From their first cell phone to the booming use of laptops and iPads within classrooms, kids are introduced to everyday use of technology at an early age. As children integrate tech into their daily routines, these “digital natives” are on the path to becoming the next generation of tech leaders.
For the Michigan Council of Women in Technology (MCWT), creating an encouraging environment for future female tech leaders begins with supporting the excitement and passion for technology that comes along with this early exposure.
MCWT’s annual Website Design Competition for high schools girls calls on the best, brightest and most enthusiastic students from around the state to flex their programming abilities in a supportive environment. During the 2015 competition, 151 girl “techies” programmed websites in both beginner and advanced categories. Once completed, IT professionals from across Michigan and organizations like Google, General Motors, Ford and Microsoft, judged the work created at the competition.
Blue Care Network (BCN) serves as a sponsor to the event, donating equipment in order to support a competition that has grown since its inception ten years ago. As a judge at the competition, BCN Chief Information Officer Michelle Billingsley viewed the event as an inspiring starting point to a potential career path.
“It’s an imperative to motivate young women to get involved in IT as early as possible,” Billingsley said. “Women remain underrepresented in the IT field and we have so much to offer the industry. By fostering interest and providing opportunities during middle and high school, these young women will be able to see how accessible and rewarding a technology career can be.”
For Clarkston High School senior Jillian Ritchey, her website took home the top crown, capping her high school career with a hard-earned win.

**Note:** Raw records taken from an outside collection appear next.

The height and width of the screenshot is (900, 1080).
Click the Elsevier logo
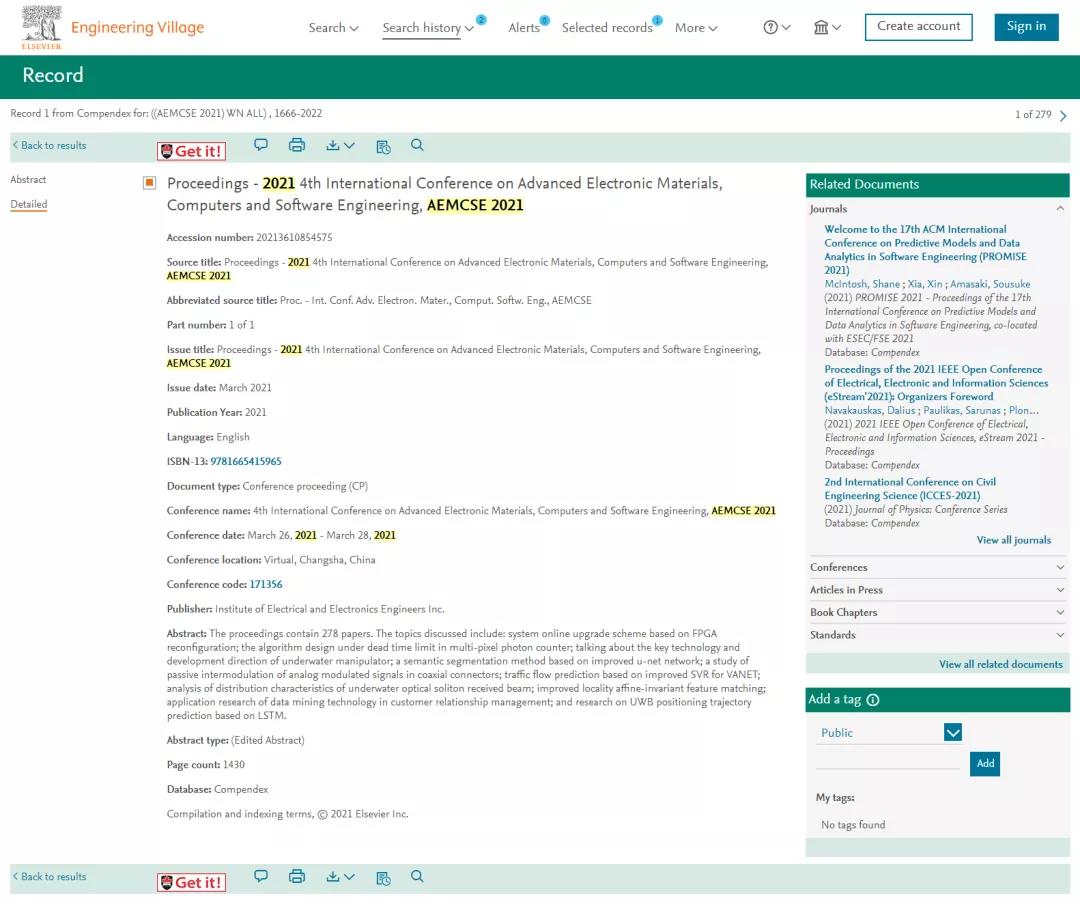(x=41, y=27)
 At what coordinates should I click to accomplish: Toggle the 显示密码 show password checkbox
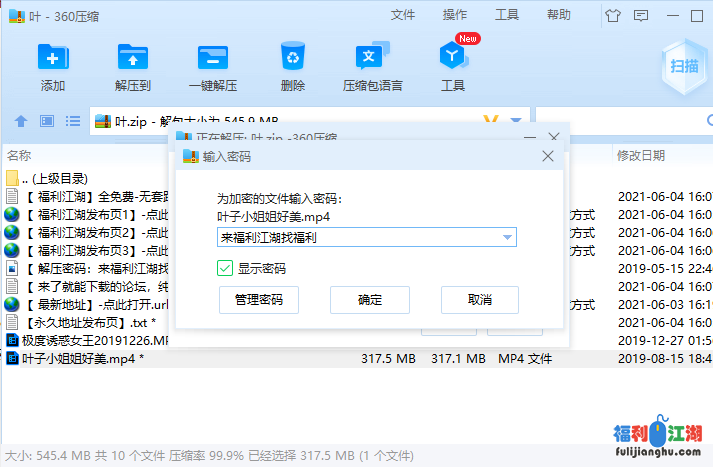tap(226, 268)

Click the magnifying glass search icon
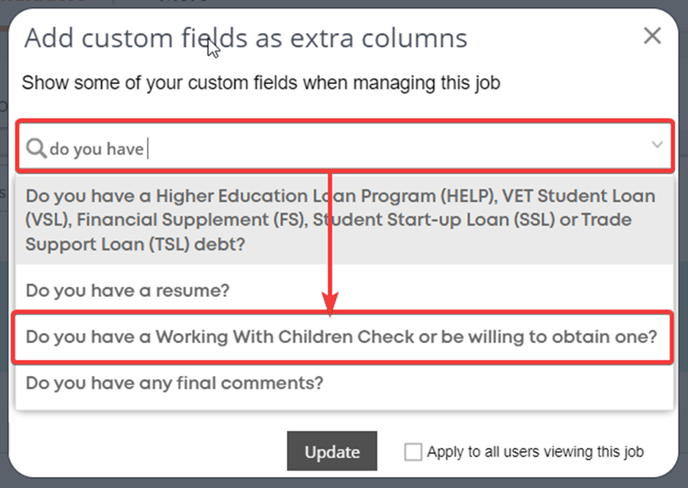[36, 148]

Though students like Jillian arrive at the competition in hope of receiving an award, Debra Kuptz of MCWT calls the competition a “collaborative experience” for girls interested in advancing in professional tech.

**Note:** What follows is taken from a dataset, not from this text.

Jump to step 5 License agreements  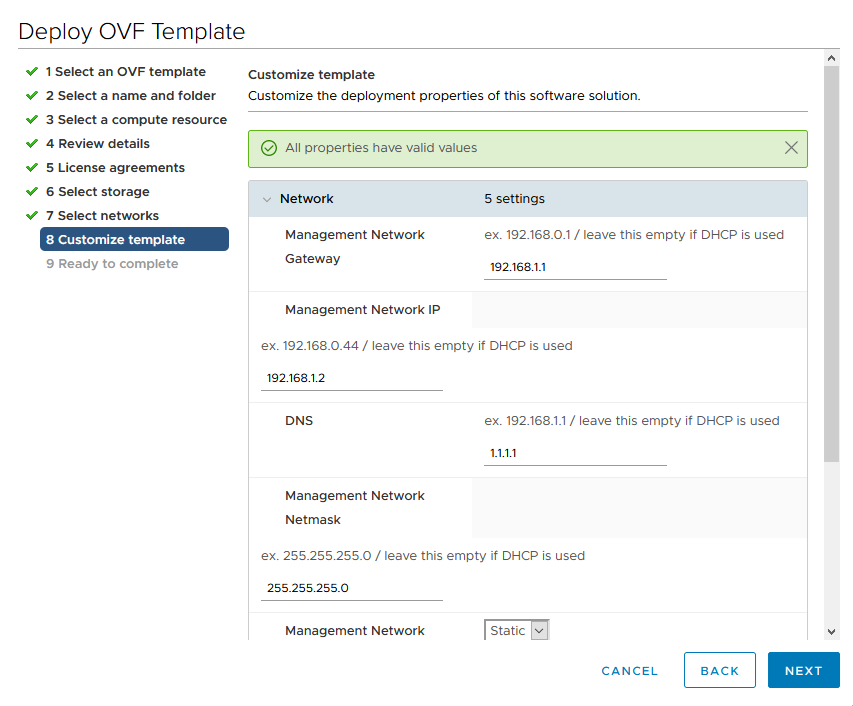pyautogui.click(x=115, y=168)
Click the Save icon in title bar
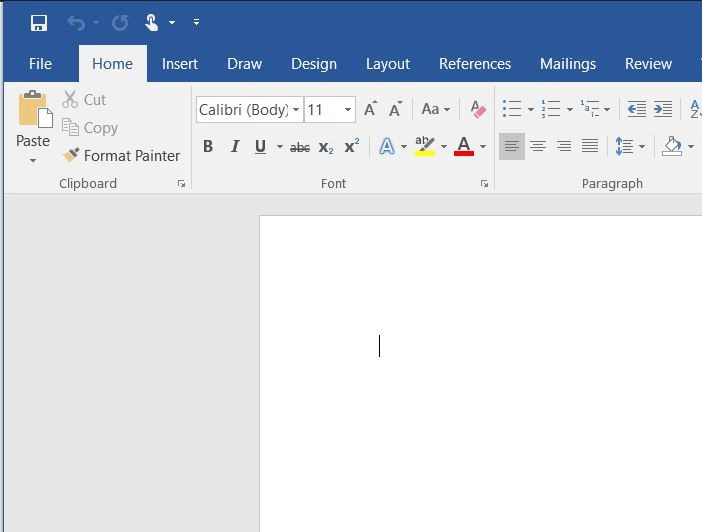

For Ron Conwell, a computer science teacher at Clarkston, Ritchey’s win comes as no surprise. Serving as both her teacher and mentor for the majority of her high school career, Conwell has seen Ritchey excel in both regional and national programming competitions – all while retaining a 4.0 in Conwell’s classes.

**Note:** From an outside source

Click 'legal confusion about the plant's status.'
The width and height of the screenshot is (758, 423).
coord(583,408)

“Jillian is a very creative and gifted thinker,” Conwell said. “As a programmer, she not only has the ability to solve programming problems, but she has the ability to think creatively about what could be solved.”
As Ritchey progresses into the professional tech world, she will be one of the many Michigan girls who have benefitted from MCWT’s commitment to inspiring growth in the next generation of women in tech.
“Those who were not in my class to see Jillian’s transformation in confidence, capability and determination, will only see the brilliant student and wonderful person that she is today,” Conwell said. “I had the privilege of witnessing the determined work, and cautious at first, and eventually confident steps that she has taken to get here.”